There are probably a bunch of reasons. One is that I was and am involved with a gardener. Another was that I moved to a place where people were gardening all over, all around me. The third and maybe … I don’t know—it feels like it was a real pressing concern at the time—is that one of my best friends, his family was about to move out of our hometown, and his father was and is a beautiful gardener and had these fig trees, and I needed to transplant those fig trees so I could keep some of my hometown in my life. So I transplanted those fig trees. And I remember very much when I was looking for a house that I was looking for a place where I could put these trees. And those trees are there. And they’re all around Bloomington, Indiana, actually.

How does building a garden compare to building a poetry collection?

When I garden, I think about the foods that I really love, that I adore, and want to eat and want to take care of as plants. I think about how much space I have. And I think of things like light. I think about how the gathering of plants will relate to each other. So for instance, I have a whole row of beans planted. I’m not going to follow that with garlic because I understand that garlic and legumes don’t grow very well together. So I’ll probably put the garlic someplace else. And I’ll probably follow those beans with some greens so they can shoot off the nitrogen that’ll be left in the soil from the beans I’ve been growing. I try to grow plants that will complement and nourish one another. So around all my fruit trees, I have plants like comfrey that grow their own fertilizer and die on top of the soil to feed the trees. I also think about stuff that’s going to be fun to eat with other people, that will grow enough and make enough and maybe I can share.

All three of my books have been very different to make. But there are these sorts of things that are overlapping. Obviously, I want to be delighted by my poems. I want to include poems in a book that I should love. And that I hope might delight someone else. I also think very much about how poems are relating to one another and their interactions and how a given poem might make another poem more of what it is or if it needs to be less of what it is. Is it possible that a poem can behave in some way as a good complement? I think that’s always one thing I think about when I’m ordering poems. Can a poem earlier in the collection make a poem later in the collection possible or more likable or intelligible?

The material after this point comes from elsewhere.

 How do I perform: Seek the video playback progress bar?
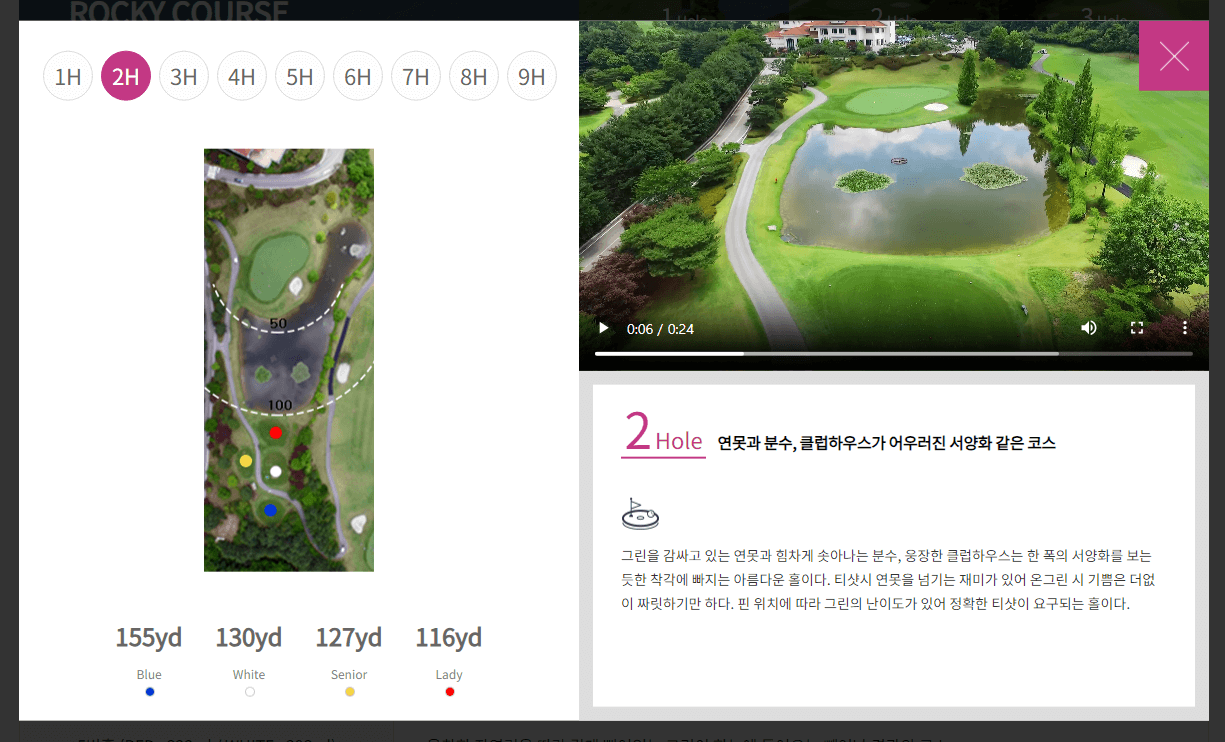[893, 353]
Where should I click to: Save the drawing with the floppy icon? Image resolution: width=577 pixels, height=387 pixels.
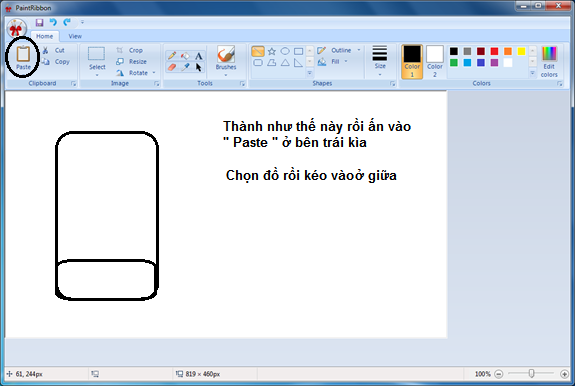[39, 22]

The other thing, and this is the truth-truth, is that there’s a degree of intuition involved. If you could go through my various notebooks that have anything in them, including poems, including notes on a book on farming I’m writing, you’d find little drawings of gardens and plants. They’re incredible. I think you’d think I really knew what I was doing. Because I have all the space laid out real good, and this tree is going to be like, 15 feet away from that tree, and this is going to be here and this is going to be there. My garden is awesome, but it does not look like that. [laughs] It’s designed—it’s really designed—but that design is intuitive. And it’s constantly merging and changing and evolving. And I think there’s a degree of organizing a book that also feels like that. Like, this feels right here. I hope it’s going to work.

There’s a lot of grief in Catalog, but there’s also a tremendous amount of joy. By the time I got to the poem “Weeping,” about the niece who’s made a friend in this butterfly, I was thinking, “I’m reading a book of poems about flowers by a black man.” Even though you do talk about things related to race, I wondered if perhaps you were resisting all the things you could talk about. Or all the things people might expect from you. Was any of that conscious, or were you just minding your business talking about your regular life?

catalog of unabashed gratitude by Ross Gay

If there was any kind of overt action the book is taking—and I don’t want it to be a book against anything; it’s a book imagining or advocating for something—it’s really, like the title says, it’s advocating for something unabashed, something vulnerable and, you know, full-on. If it’s conscious of any sort of confinement, it’s a confinement that I often feel when I want to express a sort of wild love. When I want to be full-on about what I adore. And that’s maybe what the book is most—it has that kind of heart in it. It wants to be nuts-in-love with shit. Which includes being heartbroken, all torn up about stuff. And open. And that can feel really terrifying, that kind of real openness or attempt at openness—I’ll speak for myself—that feels scary. When you’re like, “Oh, I love this,” because then if someone’s like, “Fuck your little thing,” that sucks, that hurts. The posture of irony is emotionally easy to take. It’s very much a way of not being vulnerable, not being at-risk.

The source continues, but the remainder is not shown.